=== Document excerpt ===

____________

Hype-wise, these are a mixed bag. These services definitely bring radical new functionality that traditionally can’t exist- I can’t store all of google maps on my phone. That hype is justified. At the same time, our personal ability to store and process data is still growing quickly, so the claims that this type of cloud service will always ‘require’ remote servers may be overblown.

‘Trap’-wise? Dependence on these services reminds me of ‘dependence’ on a library before the internet- you can work to make sure your library respects your privacy, prefer public libraries to private ones, or establish a personal library if your reading interests are narrow, but in the end eschewing large libraries is likely to be a case of cutting off your nose to spite your face. We’re in the same state with this type of cloud service. You can avoid them, but those concerned with freedom might be better off understanding and fixing them than condemning them altogether.

services that make creation of new data technically or economically feasible

Facebook and wikipedia are the canonical examples here. Unlike the first two types of cloud, where data was available but inconvenient before it ended up in the cloud, this class of cloud applications creates information that wasn’t previously feasible to collect at all.

There may well not be enough hype around this type of cloud. Replicating web scale collaborative facilities like these will be very difficult to do in a p2p fashion, and the impact of the creation of new information (even when it is as mundane as facebook’s data often is) is hard to understate.

Like the previous type of cloud, it is hard to call these a trap per se- they do make it hard to leave, but they do so by providing new functionality that is very hard to get with any traditional software model.

services offering computing and storage, rather than data

The most recent type of cloud service is remotely provisioned computing and storage, like Amazon’s EC2/S3 and Google’s App Engine. This is perhaps the most purely generative type of cloud, allowing individuals to create new services and scale them out to service millions of people without having to invest in their own physical infrastructure. It is hard to see any way in which this can reasonably be called ‘hype,’ given the reach it allows individuals and small or transient groups to have which might otherwise cost them many thousands of dollars.

From a freedom perspective, these can be both the best and worst of the cloud types. On the plus side, these services can be incredibly transparent- developers who use them directly have access to their own source code, and end users may not know they are using them at all. On the down side, especially for proprietary platforms like App Engine, these can have very deep lock-in- it is complicated, expensive, and risky to switch deployment platforms after achieving success. And they replace traditional, very open platforms- a tradeoff that isn’t always appreciated.

____________

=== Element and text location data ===
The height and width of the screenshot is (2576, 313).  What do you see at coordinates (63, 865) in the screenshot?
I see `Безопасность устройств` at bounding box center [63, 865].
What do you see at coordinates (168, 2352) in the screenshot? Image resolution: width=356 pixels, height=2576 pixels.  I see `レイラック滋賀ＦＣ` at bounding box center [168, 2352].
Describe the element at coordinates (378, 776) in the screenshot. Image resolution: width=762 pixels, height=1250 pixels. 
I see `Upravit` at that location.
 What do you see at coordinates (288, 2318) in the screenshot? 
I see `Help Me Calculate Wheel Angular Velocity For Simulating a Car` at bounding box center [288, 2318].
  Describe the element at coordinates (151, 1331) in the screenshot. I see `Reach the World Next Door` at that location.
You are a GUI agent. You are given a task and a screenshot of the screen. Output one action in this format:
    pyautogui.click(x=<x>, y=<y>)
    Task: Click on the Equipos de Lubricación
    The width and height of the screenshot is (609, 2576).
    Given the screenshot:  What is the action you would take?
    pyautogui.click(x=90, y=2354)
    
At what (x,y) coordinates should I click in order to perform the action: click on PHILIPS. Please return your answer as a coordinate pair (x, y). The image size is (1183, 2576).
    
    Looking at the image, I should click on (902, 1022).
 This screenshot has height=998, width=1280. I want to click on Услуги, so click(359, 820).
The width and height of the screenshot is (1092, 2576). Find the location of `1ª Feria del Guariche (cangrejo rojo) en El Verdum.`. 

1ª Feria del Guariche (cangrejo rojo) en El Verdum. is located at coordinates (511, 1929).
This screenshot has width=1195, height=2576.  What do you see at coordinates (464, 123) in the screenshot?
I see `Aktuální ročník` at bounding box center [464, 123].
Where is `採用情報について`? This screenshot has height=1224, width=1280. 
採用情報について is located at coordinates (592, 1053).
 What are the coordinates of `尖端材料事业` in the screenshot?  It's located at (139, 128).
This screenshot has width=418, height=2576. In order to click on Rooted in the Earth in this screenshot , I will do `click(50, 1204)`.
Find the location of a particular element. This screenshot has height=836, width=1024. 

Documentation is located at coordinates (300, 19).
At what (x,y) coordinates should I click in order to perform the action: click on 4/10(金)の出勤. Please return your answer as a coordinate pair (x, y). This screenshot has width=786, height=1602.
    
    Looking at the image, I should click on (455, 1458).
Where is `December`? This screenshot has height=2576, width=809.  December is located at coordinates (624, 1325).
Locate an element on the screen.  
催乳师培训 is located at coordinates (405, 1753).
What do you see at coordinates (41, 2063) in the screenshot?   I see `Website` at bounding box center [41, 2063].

____________

=== Exercises ===
a - Rewrite the excerpt on cloud services, starting with "Facebook and wikipedia" and going on through "collect at all.", and substitute "classic" for "canonical".
b - Print the lines of the listing, starting with the line with "Find the location of a" and going on through the final line of the listing.

=== Per-task outputs ===
a -
Facebook and wikipedia are the classic examples here. Unlike the first two types of cloud, where data was available but inconvenient before it ended up in the cloud, this class of cloud applications creates information that wasn’t previously feasible to collect at all.

b -
Find the location of a particular element. This screenshot has height=836, width=1024. 

Documentation is located at coordinates (300, 19).
At what (x,y) coordinates should I click in order to perform the action: click on 4/10(金)の出勤. Please return your answer as a coordinate pair (x, y). This screenshot has width=786, height=1602.
    
    Looking at the image, I should click on (455, 1458).
Where is `December`? This screenshot has height=2576, width=809.  December is located at coordinates (624, 1325).
Locate an element on the screen.  
催乳师培训 is located at coordinates (405, 1753).
What do you see at coordinates (41, 2063) in the screenshot?   I see `Website` at bounding box center [41, 2063].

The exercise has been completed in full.